(Data items)
┄┄┄┄┄┄┄┄┄┄┄┄┄┄┄┄┄┄┄┄

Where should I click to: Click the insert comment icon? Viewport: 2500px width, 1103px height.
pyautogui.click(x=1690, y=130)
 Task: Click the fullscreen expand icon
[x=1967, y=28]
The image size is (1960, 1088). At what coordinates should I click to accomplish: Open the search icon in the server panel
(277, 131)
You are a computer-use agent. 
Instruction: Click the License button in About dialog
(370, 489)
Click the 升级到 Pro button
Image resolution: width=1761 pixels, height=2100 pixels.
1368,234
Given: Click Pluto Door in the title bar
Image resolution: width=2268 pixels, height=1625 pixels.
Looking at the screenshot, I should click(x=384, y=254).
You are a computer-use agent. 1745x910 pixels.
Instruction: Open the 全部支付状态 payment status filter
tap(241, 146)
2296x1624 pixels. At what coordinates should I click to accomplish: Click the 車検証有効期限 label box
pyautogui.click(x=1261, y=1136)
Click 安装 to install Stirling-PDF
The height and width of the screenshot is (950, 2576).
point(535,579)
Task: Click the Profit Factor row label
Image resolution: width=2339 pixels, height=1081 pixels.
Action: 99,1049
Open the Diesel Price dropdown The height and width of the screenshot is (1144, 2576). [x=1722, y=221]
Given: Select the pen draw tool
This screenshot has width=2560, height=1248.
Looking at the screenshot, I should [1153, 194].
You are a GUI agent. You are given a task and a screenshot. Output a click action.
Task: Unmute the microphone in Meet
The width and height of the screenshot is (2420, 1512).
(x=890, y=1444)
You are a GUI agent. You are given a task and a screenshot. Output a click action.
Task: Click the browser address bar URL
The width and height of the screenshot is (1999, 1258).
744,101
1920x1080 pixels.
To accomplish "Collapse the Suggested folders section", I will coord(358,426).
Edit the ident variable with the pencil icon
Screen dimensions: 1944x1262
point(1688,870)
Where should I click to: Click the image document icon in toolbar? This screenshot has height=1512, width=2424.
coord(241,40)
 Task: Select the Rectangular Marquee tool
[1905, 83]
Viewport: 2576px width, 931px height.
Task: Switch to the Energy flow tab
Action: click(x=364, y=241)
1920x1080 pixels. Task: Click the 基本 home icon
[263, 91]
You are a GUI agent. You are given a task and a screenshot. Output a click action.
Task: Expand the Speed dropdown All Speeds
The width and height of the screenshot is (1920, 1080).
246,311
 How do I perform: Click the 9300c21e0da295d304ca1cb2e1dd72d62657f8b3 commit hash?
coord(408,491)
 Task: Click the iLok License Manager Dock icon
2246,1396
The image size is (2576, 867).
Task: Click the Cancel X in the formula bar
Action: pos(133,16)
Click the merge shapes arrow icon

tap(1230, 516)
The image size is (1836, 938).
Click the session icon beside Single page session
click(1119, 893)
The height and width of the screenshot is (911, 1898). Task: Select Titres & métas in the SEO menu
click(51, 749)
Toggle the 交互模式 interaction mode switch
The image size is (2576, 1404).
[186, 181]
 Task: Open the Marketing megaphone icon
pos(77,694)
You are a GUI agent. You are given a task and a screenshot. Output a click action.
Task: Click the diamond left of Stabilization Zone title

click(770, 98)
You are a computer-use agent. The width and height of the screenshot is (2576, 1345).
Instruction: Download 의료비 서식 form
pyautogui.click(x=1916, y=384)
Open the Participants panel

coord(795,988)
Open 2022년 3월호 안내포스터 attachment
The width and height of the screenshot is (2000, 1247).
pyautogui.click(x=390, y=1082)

┄┄┄┄┄┄┄┄┄┄┄┄┄┄┄┄┄┄┄┄

▶ _Exercise_
Return all of the lines above exactly, with none omitted.

▶ _Reply_
Where should I click to: Click the insert comment icon? Viewport: 2500px width, 1103px height.
pyautogui.click(x=1690, y=130)
 Task: Click the fullscreen expand icon
[x=1967, y=28]
The image size is (1960, 1088). At what coordinates should I click to accomplish: Open the search icon in the server panel
(277, 131)
You are a computer-use agent. 
Instruction: Click the License button in About dialog
(370, 489)
Click the 升级到 Pro button
Image resolution: width=1761 pixels, height=2100 pixels.
1368,234
Given: Click Pluto Door in the title bar
Image resolution: width=2268 pixels, height=1625 pixels.
Looking at the screenshot, I should click(x=384, y=254).
You are a computer-use agent. 1745x910 pixels.
Instruction: Open the 全部支付状态 payment status filter
tap(241, 146)
2296x1624 pixels. At what coordinates should I click to accomplish: Click the 車検証有効期限 label box
pyautogui.click(x=1261, y=1136)
Click 安装 to install Stirling-PDF
The height and width of the screenshot is (950, 2576).
point(535,579)
Task: Click the Profit Factor row label
Image resolution: width=2339 pixels, height=1081 pixels.
Action: 99,1049
Open the Diesel Price dropdown The height and width of the screenshot is (1144, 2576). [x=1722, y=221]
Given: Select the pen draw tool
This screenshot has width=2560, height=1248.
Looking at the screenshot, I should [1153, 194].
You are a GUI agent. You are given a task and a screenshot. Output a click action.
Task: Unmute the microphone in Meet
The width and height of the screenshot is (2420, 1512).
(x=890, y=1444)
You are a GUI agent. You are given a task and a screenshot. Output a click action.
Task: Click the browser address bar URL
The width and height of the screenshot is (1999, 1258).
744,101
1920x1080 pixels.
To accomplish "Collapse the Suggested folders section", I will coord(358,426).
Edit the ident variable with the pencil icon
Screen dimensions: 1944x1262
point(1688,870)
Where should I click to: Click the image document icon in toolbar? This screenshot has height=1512, width=2424.
coord(241,40)
 Task: Select the Rectangular Marquee tool
[1905, 83]
Viewport: 2576px width, 931px height.
Task: Switch to the Energy flow tab
Action: click(x=364, y=241)
1920x1080 pixels. Task: Click the 基本 home icon
[263, 91]
You are a GUI agent. You are given a task and a screenshot. Output a click action.
Task: Expand the Speed dropdown All Speeds
The width and height of the screenshot is (1920, 1080).
246,311
 How do I perform: Click the 9300c21e0da295d304ca1cb2e1dd72d62657f8b3 commit hash?
coord(408,491)
 Task: Click the iLok License Manager Dock icon
2246,1396
The image size is (2576, 867).
Task: Click the Cancel X in the formula bar
Action: pos(133,16)
Click the merge shapes arrow icon

tap(1230, 516)
The image size is (1836, 938).
Click the session icon beside Single page session
click(1119, 893)
The height and width of the screenshot is (911, 1898). Task: Select Titres & métas in the SEO menu
click(51, 749)
Toggle the 交互模式 interaction mode switch
The image size is (2576, 1404).
[186, 181]
 Task: Open the Marketing megaphone icon
pos(77,694)
You are a GUI agent. You are given a task and a screenshot. Output a click action.
Task: Click the diamond left of Stabilization Zone title

click(770, 98)
You are a computer-use agent. The width and height of the screenshot is (2576, 1345).
Instruction: Download 의료비 서식 form
pyautogui.click(x=1916, y=384)
Open the Participants panel

coord(795,988)
Open 2022년 3월호 안내포스터 attachment
The width and height of the screenshot is (2000, 1247).
pyautogui.click(x=390, y=1082)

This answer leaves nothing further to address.